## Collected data
· · · ·

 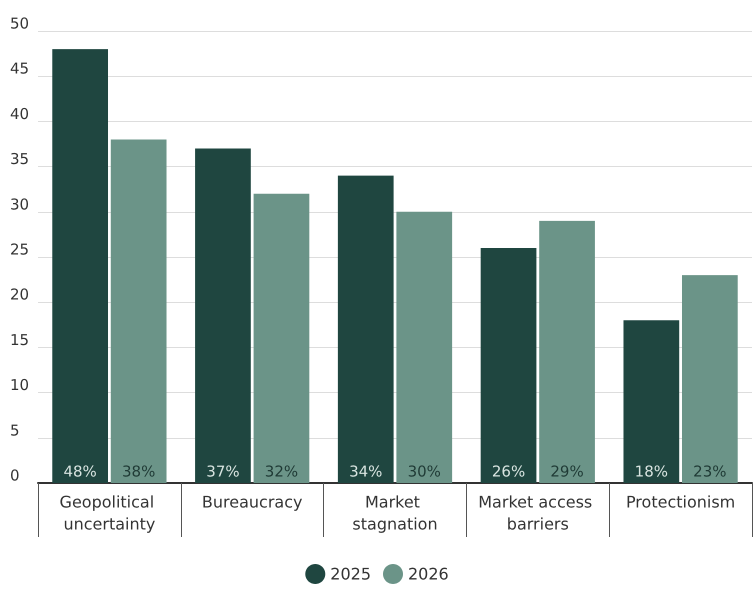 I want to click on data-label: 29%, so click(x=567, y=471).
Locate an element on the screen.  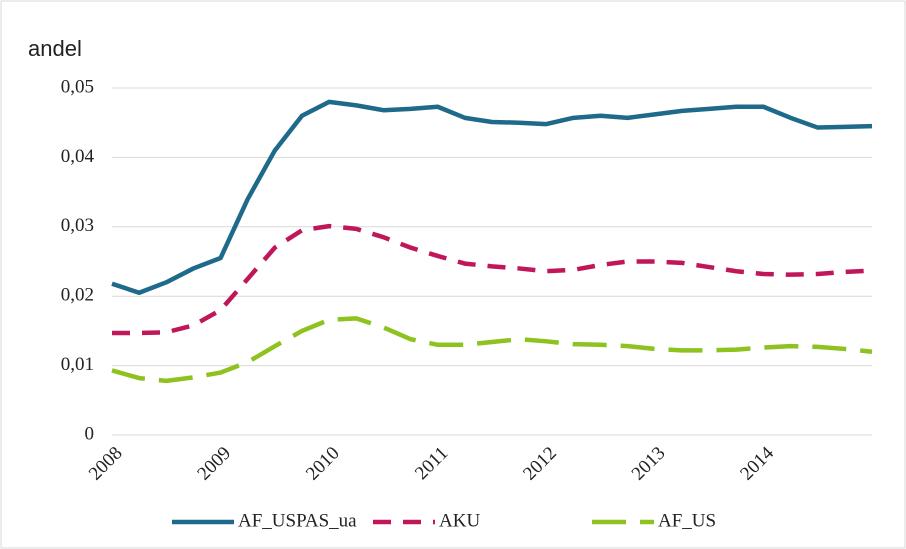
y-tick-label: 0,02 is located at coordinates (78, 296).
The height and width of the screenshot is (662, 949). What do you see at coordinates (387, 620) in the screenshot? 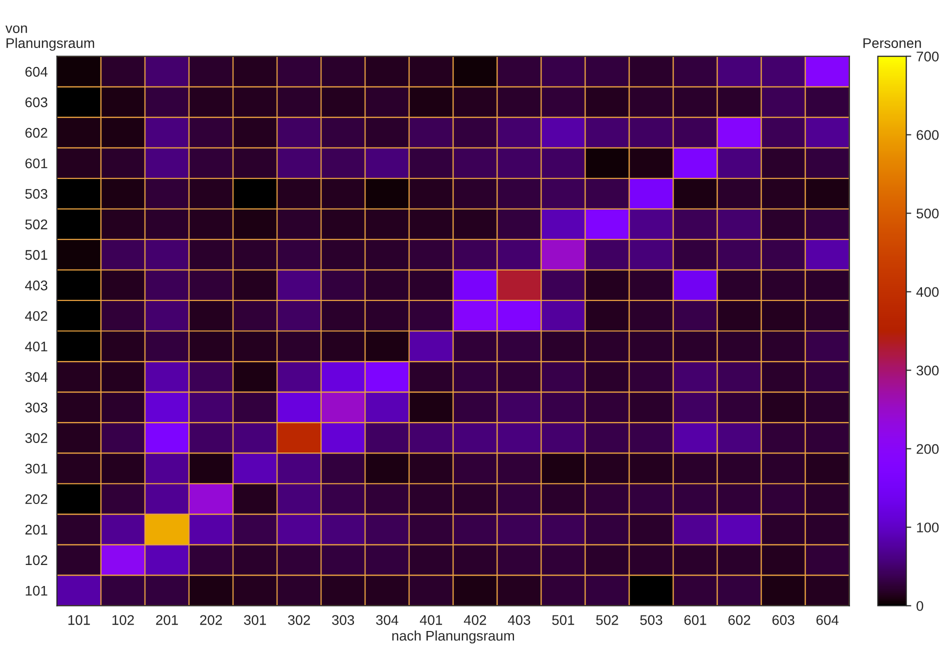
I see `x-tick-label: 304` at bounding box center [387, 620].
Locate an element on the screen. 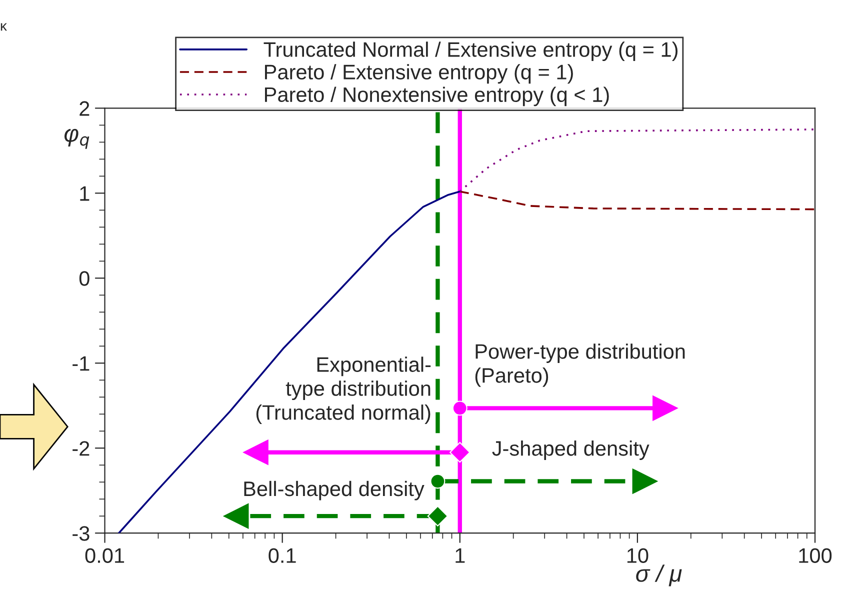 The image size is (845, 601). y-tick-label: 1 is located at coordinates (85, 194).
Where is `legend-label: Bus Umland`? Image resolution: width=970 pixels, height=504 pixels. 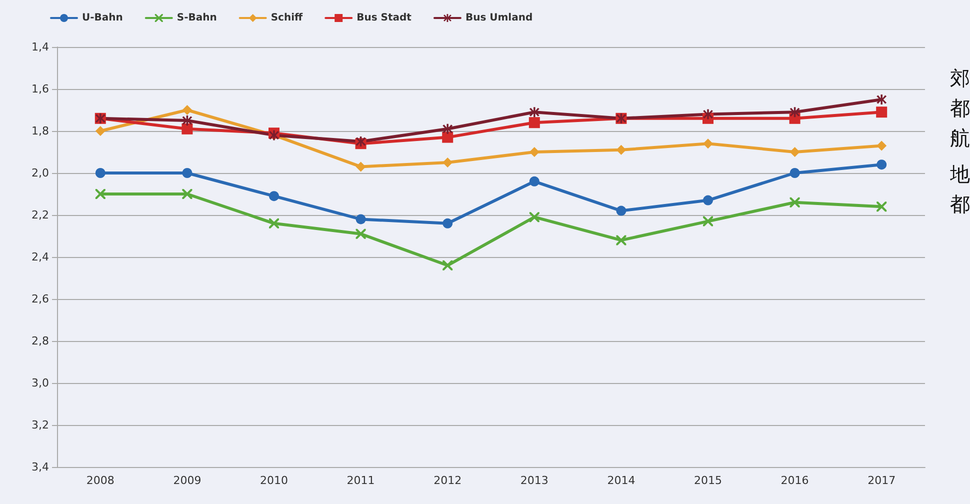
legend-label: Bus Umland is located at coordinates (499, 18).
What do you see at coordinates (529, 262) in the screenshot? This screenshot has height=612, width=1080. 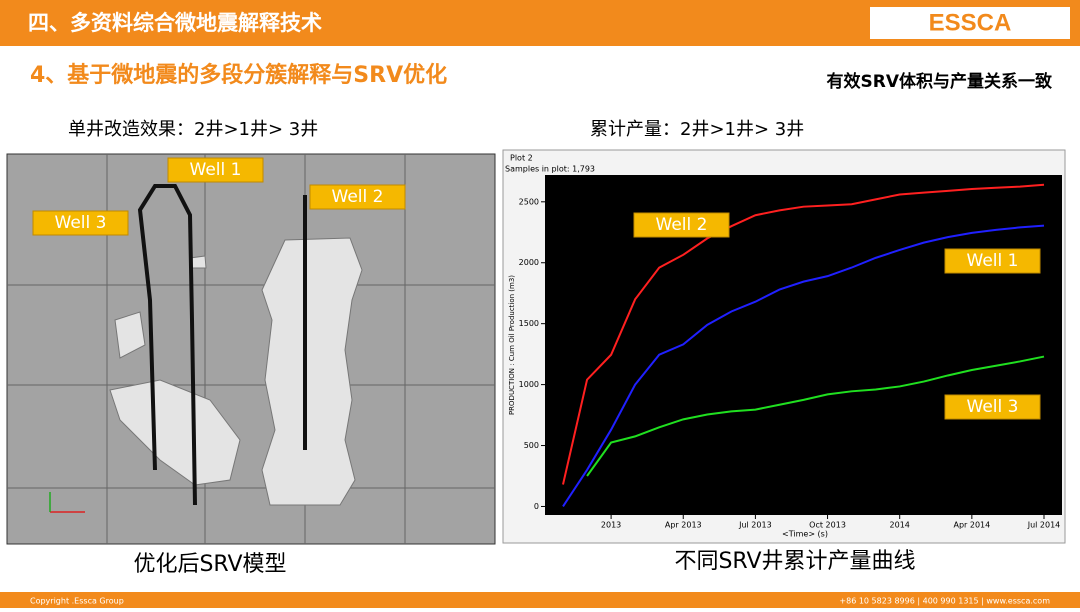 I see `y-tick-label: 2000` at bounding box center [529, 262].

· · · ·

## DIRECTIONS
Copy out the rows from the beginning through the line that contains "center [387, 620].", both included, word for word. Omit the pictures.

## RESPONSE AREA
  I want to click on data-label: 29%, so click(x=567, y=471).
Locate an element on the screen.  
y-tick-label: 0,02 is located at coordinates (78, 296).
The height and width of the screenshot is (662, 949). What do you see at coordinates (387, 620) in the screenshot? 
I see `x-tick-label: 304` at bounding box center [387, 620].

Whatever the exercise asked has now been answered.